----- RECORDS SHOWN -----
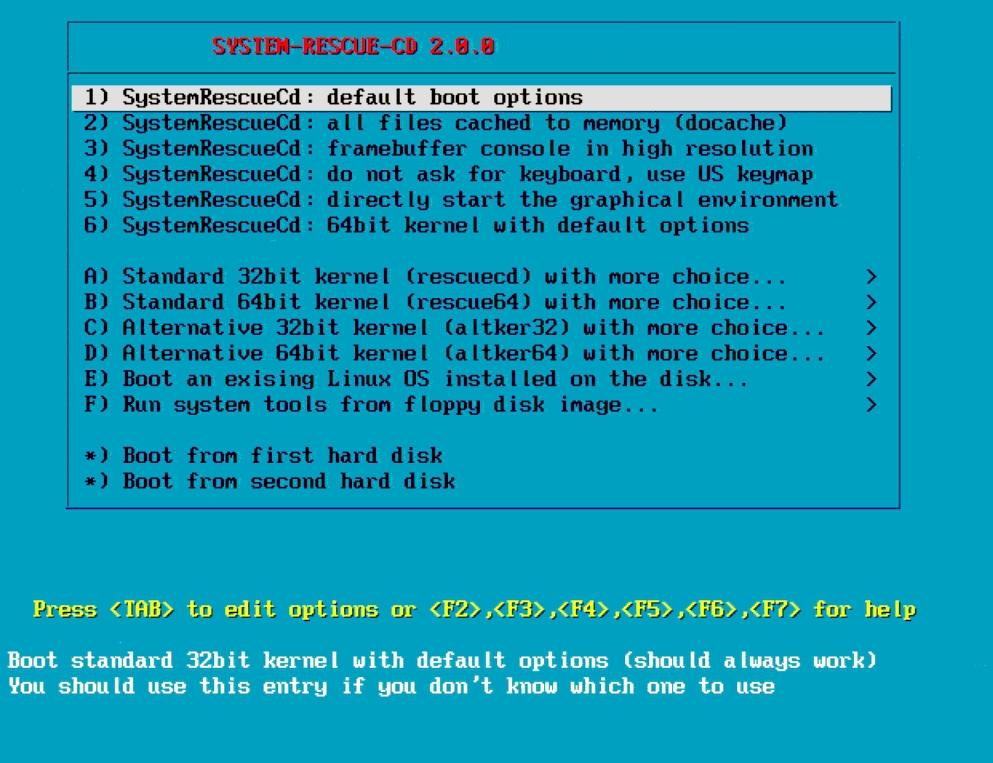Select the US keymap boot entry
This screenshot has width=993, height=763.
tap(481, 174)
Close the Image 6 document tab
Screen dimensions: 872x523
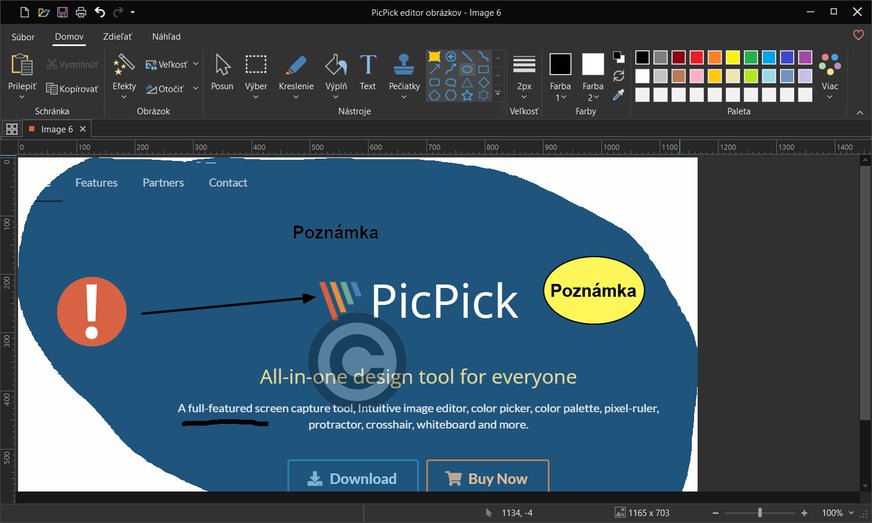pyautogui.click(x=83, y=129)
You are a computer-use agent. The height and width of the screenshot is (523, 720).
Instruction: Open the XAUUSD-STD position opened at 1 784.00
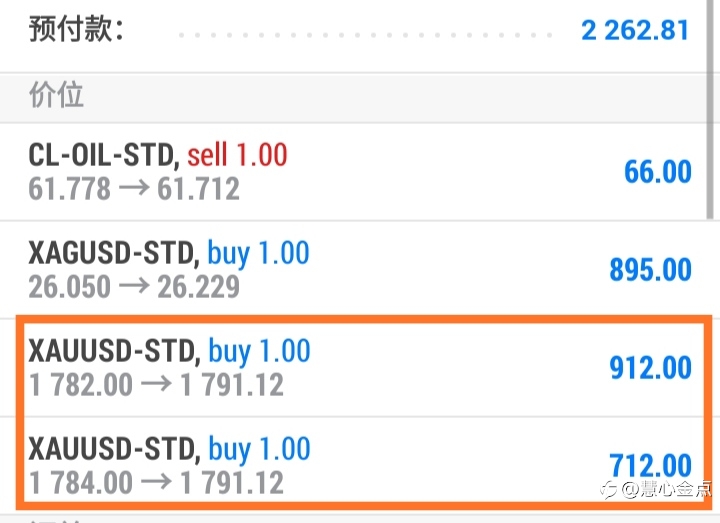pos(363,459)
-----
----- RECORDS SHOWN -----
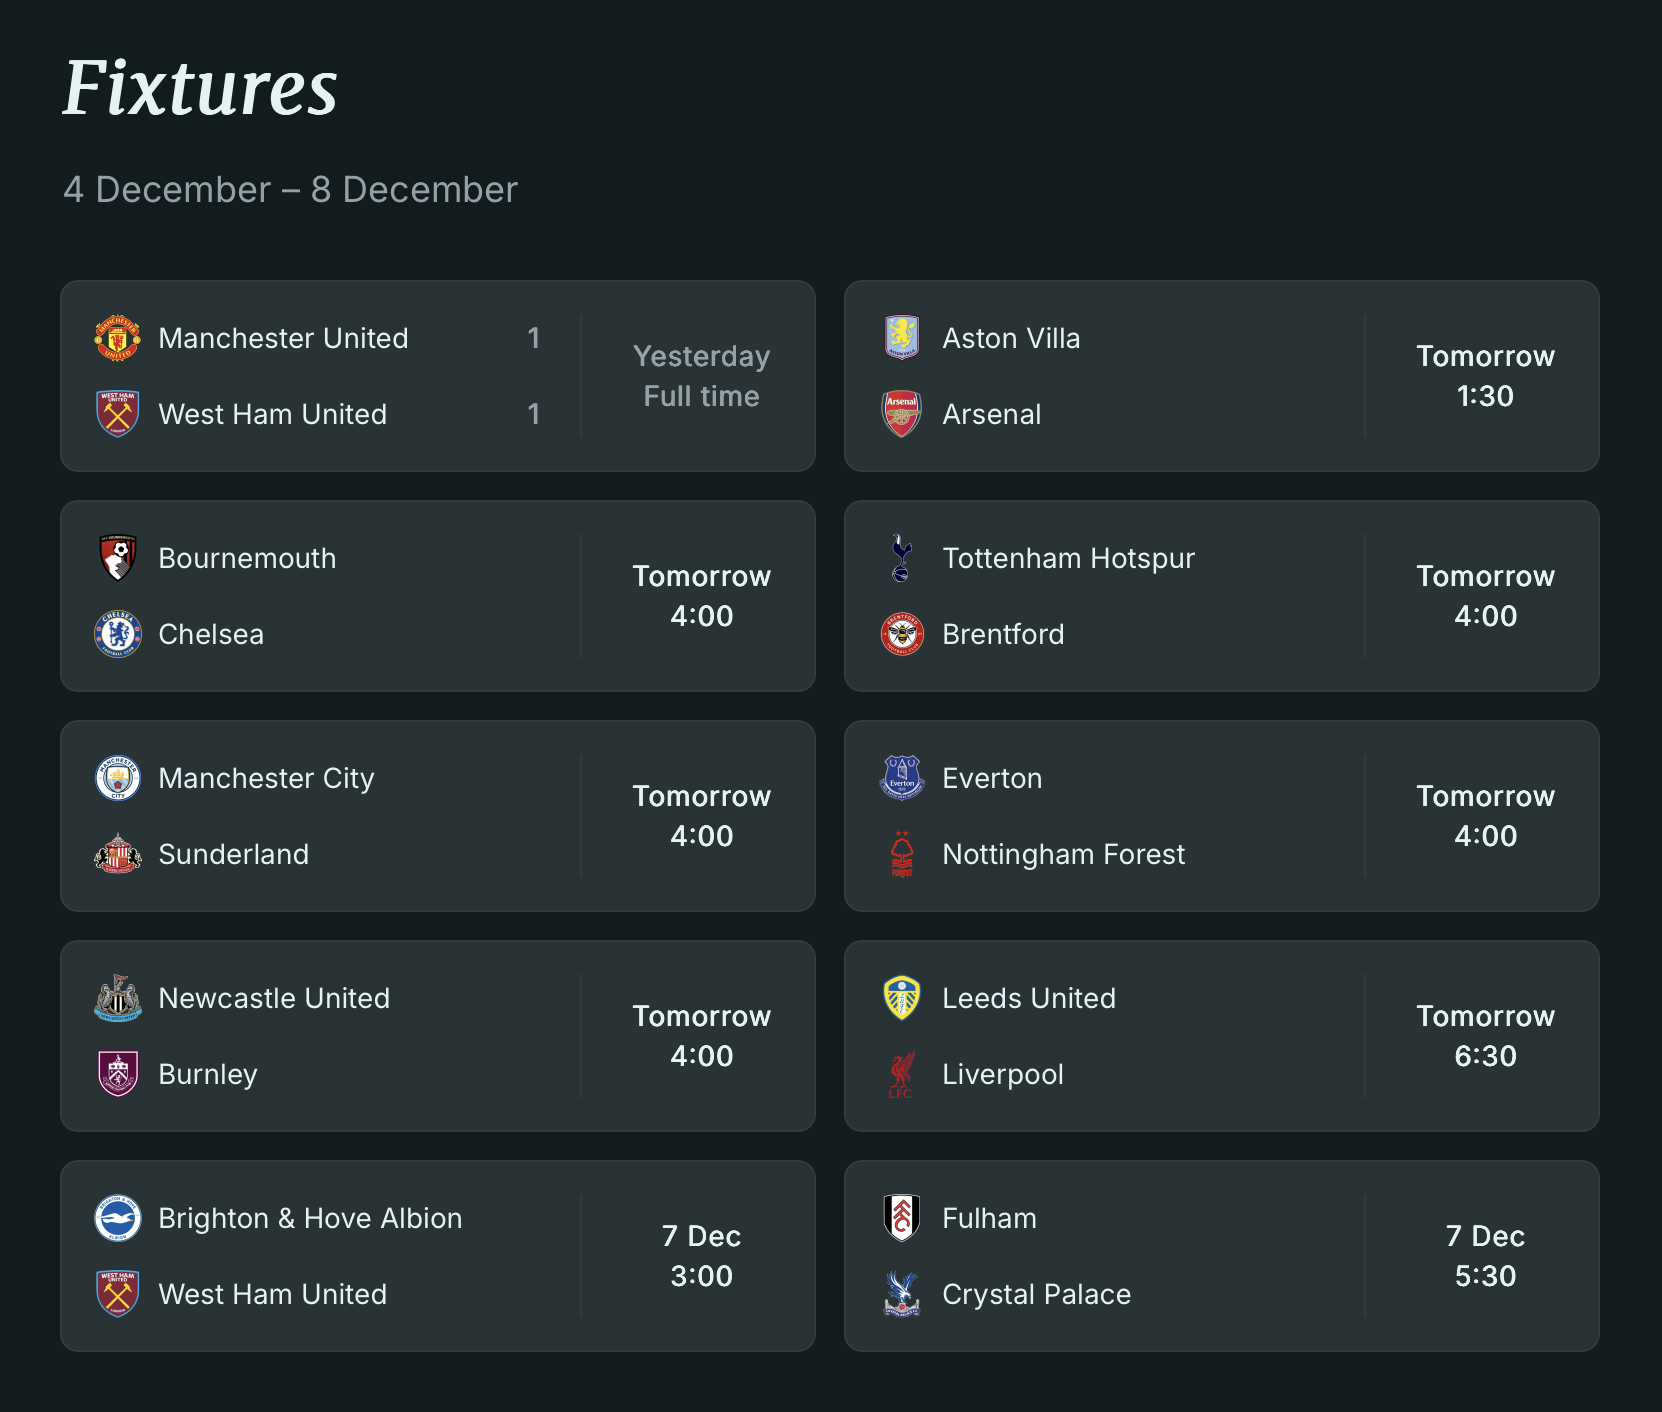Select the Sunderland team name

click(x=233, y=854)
-----
----- RECORDS SHOWN -----
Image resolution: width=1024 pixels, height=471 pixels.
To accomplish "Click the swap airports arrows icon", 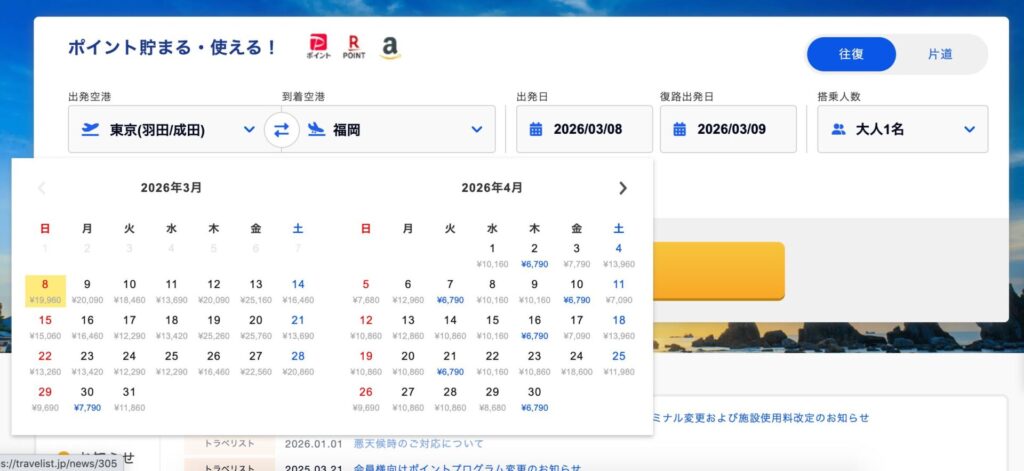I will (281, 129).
-----
Copy out each line of the records above that includes "Image".

Close the Image 6 document tab
Image resolution: width=1024 pixels, height=471 pixels.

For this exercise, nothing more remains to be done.